Find every line in the entries below that contains the string "toolbar" and copy each of those lines.

▶ **Data for this task**:
********

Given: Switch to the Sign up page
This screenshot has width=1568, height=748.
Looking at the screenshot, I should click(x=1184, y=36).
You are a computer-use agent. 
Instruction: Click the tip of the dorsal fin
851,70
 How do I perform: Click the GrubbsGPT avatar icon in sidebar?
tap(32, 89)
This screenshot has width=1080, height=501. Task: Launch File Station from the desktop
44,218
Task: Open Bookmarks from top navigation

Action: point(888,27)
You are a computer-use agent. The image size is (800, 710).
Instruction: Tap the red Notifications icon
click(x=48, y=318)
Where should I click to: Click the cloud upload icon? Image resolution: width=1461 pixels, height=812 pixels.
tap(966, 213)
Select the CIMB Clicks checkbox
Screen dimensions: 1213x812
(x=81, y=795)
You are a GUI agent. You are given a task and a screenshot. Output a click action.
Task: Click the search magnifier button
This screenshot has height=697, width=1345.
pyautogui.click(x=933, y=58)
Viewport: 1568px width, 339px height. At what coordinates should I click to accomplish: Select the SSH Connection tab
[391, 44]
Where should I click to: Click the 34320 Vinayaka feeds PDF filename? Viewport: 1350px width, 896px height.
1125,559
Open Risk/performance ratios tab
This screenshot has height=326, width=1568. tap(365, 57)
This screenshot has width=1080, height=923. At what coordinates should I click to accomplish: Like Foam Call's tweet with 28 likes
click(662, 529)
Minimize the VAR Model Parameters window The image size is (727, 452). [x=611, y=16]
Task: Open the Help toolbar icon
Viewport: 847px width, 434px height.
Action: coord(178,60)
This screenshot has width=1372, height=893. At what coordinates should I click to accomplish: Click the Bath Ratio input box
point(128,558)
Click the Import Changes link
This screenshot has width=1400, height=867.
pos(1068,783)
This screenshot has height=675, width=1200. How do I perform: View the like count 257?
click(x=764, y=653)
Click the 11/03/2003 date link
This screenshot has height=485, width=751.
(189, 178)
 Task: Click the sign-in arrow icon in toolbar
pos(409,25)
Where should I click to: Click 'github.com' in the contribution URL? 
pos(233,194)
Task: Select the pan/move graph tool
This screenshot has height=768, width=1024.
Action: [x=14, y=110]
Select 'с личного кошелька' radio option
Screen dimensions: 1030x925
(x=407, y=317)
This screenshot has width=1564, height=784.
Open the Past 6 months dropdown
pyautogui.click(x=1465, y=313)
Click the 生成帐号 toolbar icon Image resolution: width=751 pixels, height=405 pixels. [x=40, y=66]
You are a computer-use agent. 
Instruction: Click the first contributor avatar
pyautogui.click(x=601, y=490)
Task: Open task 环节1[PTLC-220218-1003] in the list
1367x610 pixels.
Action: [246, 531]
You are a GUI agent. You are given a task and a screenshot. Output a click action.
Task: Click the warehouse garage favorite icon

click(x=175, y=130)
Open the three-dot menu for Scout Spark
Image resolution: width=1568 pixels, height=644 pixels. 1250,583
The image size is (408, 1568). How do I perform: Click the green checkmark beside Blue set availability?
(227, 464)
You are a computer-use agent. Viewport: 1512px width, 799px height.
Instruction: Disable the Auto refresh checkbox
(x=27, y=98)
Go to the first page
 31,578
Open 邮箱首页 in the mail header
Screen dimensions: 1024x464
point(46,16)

********

▶ **Result below**:
Task: Open the Help toolbar icon
 Task: Click the sign-in arrow icon in toolbar
Click the 生成帐号 toolbar icon Image resolution: width=751 pixels, height=405 pixels. [x=40, y=66]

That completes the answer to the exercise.